Nucleotide Excision Repair Pathway Activity Is Inhibited by Airborne Particulate Matter (PM10) through XPA Deregulation in Lung Epithelial Cells

Airborne particulate matter with a diameter size of ≤10 µm (PM₁₀) is a carcinogen that contains polycyclic aromatic hydrocarbons (PAH), which form PAH–DNA adducts. However, the way in which these adducts are managed by DNA repair pathways in cells exposed to PM₁₀ has been partially described. We evaluated the effect of PM₁₀ on nucleotide excision repair (NER) activity and on the levels of different proteins of this pathway that eliminate bulky DNA adducts.
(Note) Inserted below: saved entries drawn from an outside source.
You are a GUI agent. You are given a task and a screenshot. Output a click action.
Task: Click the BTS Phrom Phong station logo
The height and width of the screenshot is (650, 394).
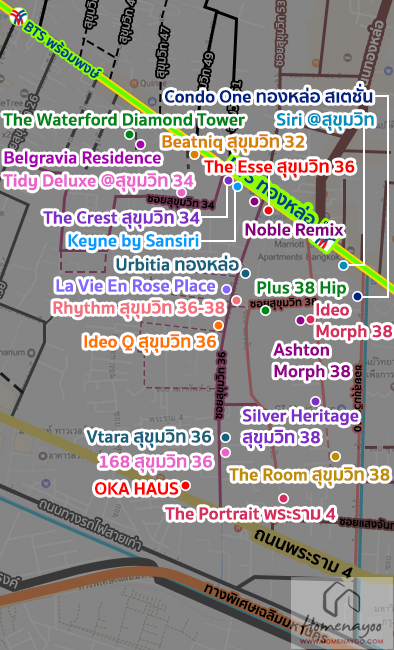tap(18, 17)
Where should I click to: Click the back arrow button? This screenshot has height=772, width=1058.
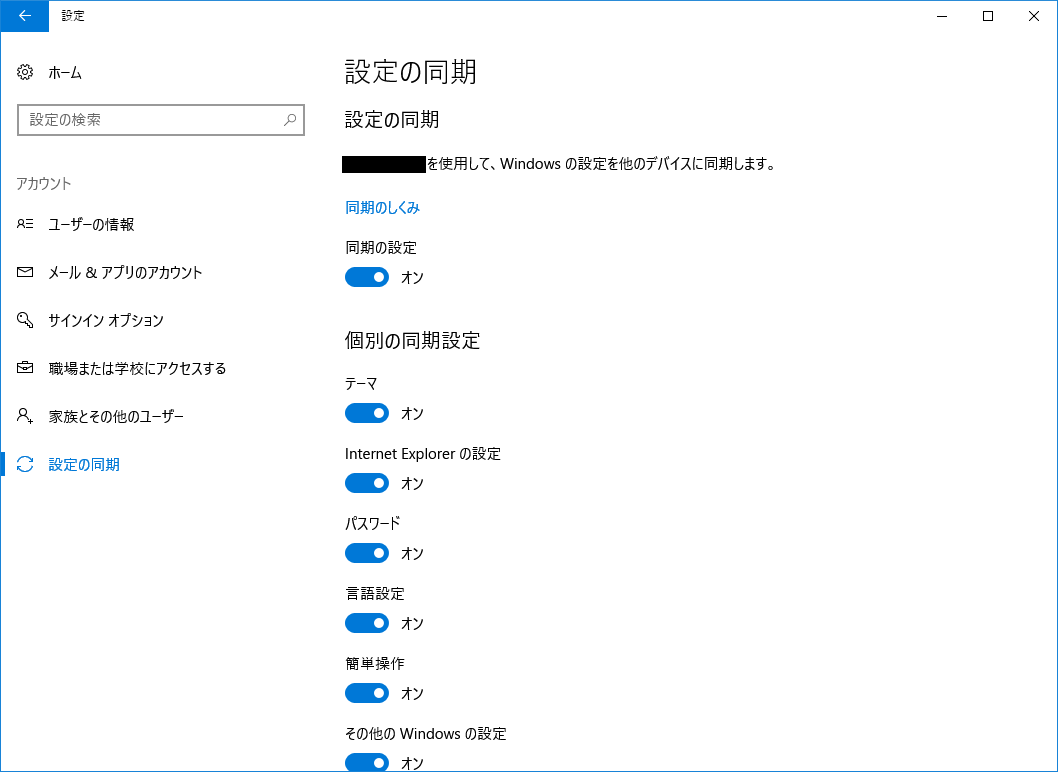coord(24,16)
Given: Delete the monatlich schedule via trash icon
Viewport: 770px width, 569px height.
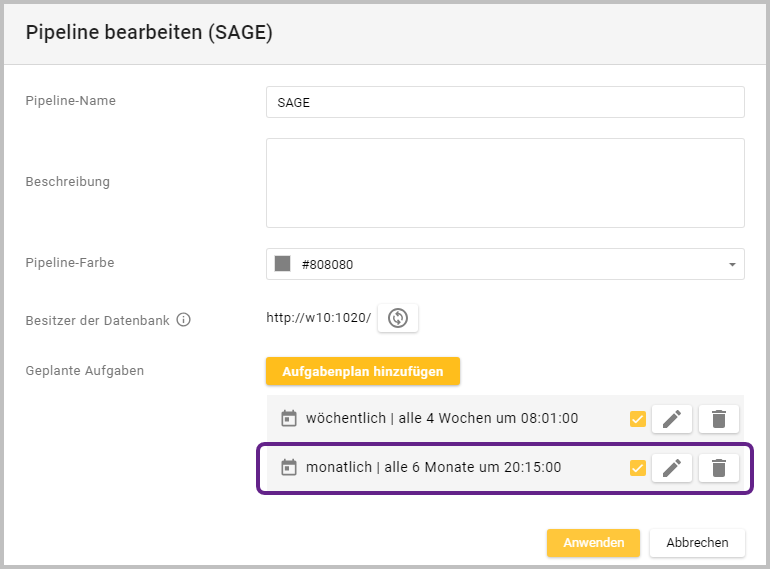Looking at the screenshot, I should point(718,467).
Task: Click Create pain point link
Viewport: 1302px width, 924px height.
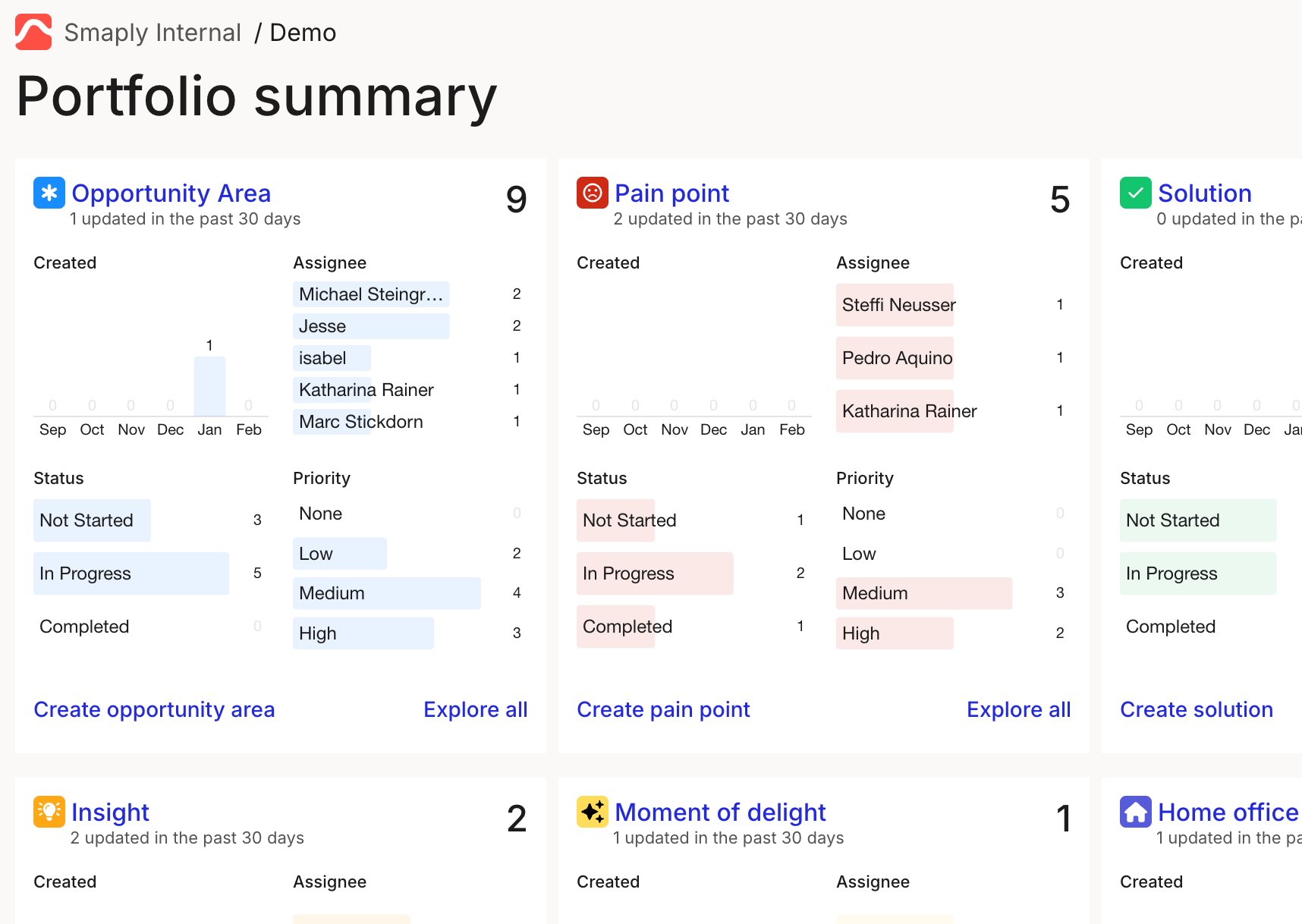Action: (663, 709)
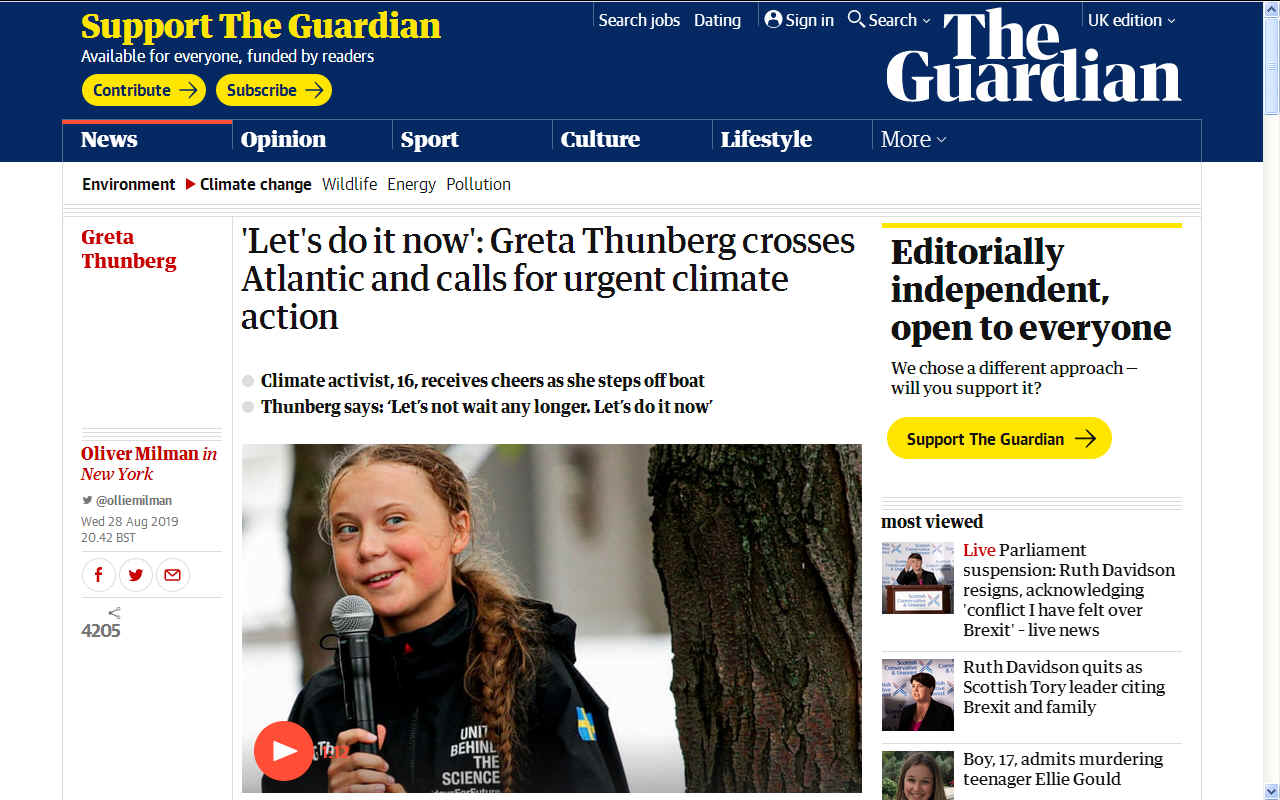Click the Search magnifier icon
Screen dimensions: 1280x800
[x=856, y=19]

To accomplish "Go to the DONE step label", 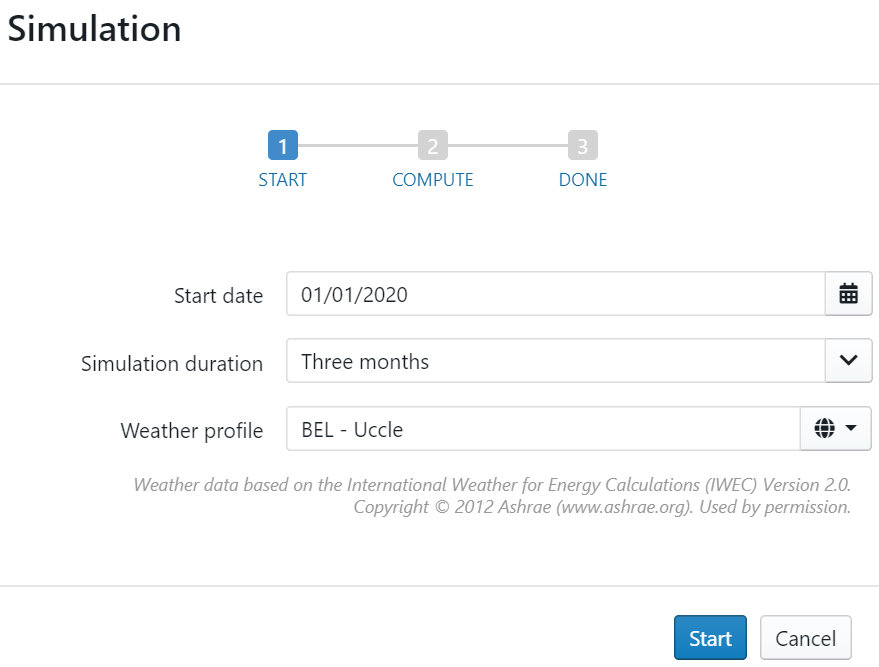I will coord(583,181).
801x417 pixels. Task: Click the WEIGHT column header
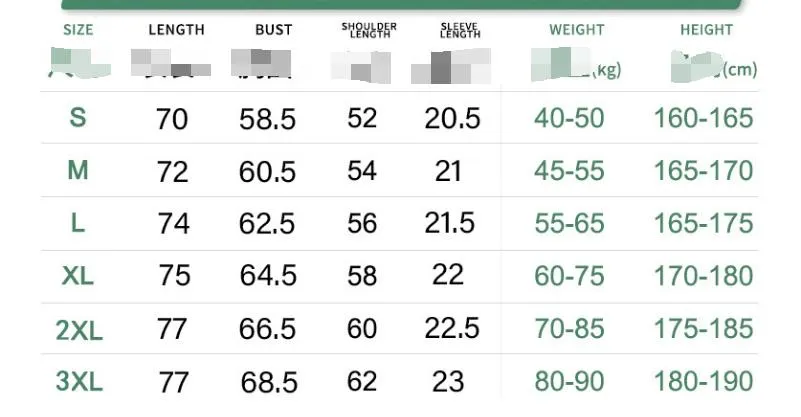click(577, 30)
Our results showed that human lung epithelial cells (A549) exposed to 10 µg/cm² of PM₁₀ exhibited PAH–DNA adducts as well as an increase in RAD23 and XPD protein levels (first responders in NER). In addition, PM₁₀ increased the levels of H4K20me2, a recruitment signal for XPA. However, we observed a decrease in total and phosphorylated XPA (Ser196) and an increase in phosphatase WIP1, aside from the absence of XPA–RPA complex, which participates in DNA-damage removal. Additionally, an NER activity assay demonstrated inhibition of the NER functionality in cells exposed to PM₁₀, indicating that XPA alterations led to deficiencies in DNA repair. These results demonstrate that PM₁₀ exposure induces an accumulation of DNA damage that is associated with NER inhibition, highlighting the role of PM₁₀ as an important contributor to lung cancer.